Mohssine Benzakour, psychosociologue.

Mohssine Benzakour, psychosociologue porte pour sa part un regard micro et sur le plan des individus : « La violence sexuelle s’installe à partir du moment où une situation de vulnérabilité pousse une personne à considérer qu’elle a des droits sur le corps de l’autre, sur l’intégrité de l’autre et cela prend différentes formes, la plus extrême est la pédophilie », rappelle cet universitaire.  

« La victime est représentée comme une personne qui doit avoir peur de son agresseur, ce qui relève du crime et de la déviance psychologique, traduisant une perception elle-même déviante du rapport à l’autre », conclut-il. Ce qui nous amène à nous interroger sur les moyens mis en œuvre par l’Etat pour le suivi des victimes, elles sont de plus en plus nombreuses à dénoncer ces crimes…

Des chiffres inquiétants

Les chiffres autour des violences subies par les femmes au Maroc font froid dans le dos. Une enquête du ministère de la Solidarité a révélé qu’en 2019, au Maroc, 1 femme sur 2 a subi une forme de violence durant l’année (54,1%). Le taux de prévalence des violences sexuelles est de 14,3% selon la même enquête. 

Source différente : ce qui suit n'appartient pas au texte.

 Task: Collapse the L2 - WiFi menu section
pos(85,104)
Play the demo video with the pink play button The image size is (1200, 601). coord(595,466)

Selon l’enquête du Haut-commissariat au Plan (HCP) datant de 2019, la proportion des femmes victimes de violence physique et/ou sexuelle au cours des 12 derniers mois est de 22,2% au niveau national, est plus importante dans le milieu urbain (23,4%) que rural (19,8%). Celle des femmes victimes de violence sexuelle et/ou physique et/ou psychologique est de 51,3% au niveau national. Ces violences se manifestent en priorité dans le contexte domestique, supposé être un espace de sécurité et de protection, où la prévalence est de 44,1% dans le contexte conjugal et de 15,4% dans le contexte familial.